● **WORK ORDER**
Could you write out exactly, and only, the lines from the one containing "The image size is (414, 532)." through the last line of the data, leaving out all pictures?

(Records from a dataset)
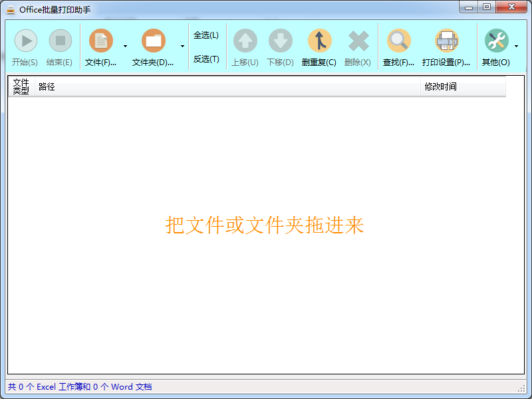Click the 上移(U) move up arrow icon

pyautogui.click(x=244, y=40)
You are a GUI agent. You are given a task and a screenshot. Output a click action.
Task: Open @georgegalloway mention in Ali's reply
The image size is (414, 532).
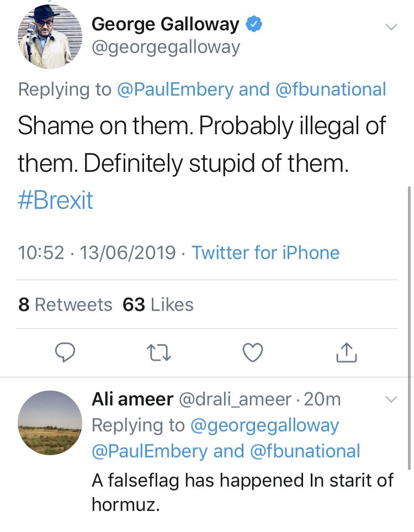(265, 425)
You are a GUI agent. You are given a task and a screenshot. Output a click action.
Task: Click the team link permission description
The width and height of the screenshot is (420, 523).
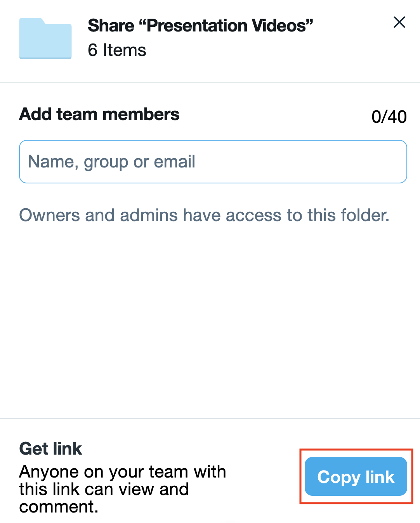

● **RESULT**
The image size is (414, 532).
(265, 425)
You are a GUI agent. You are given a task and a screenshot. Output a click action.
Task: Click the team link permission description
The width and height of the screenshot is (420, 523).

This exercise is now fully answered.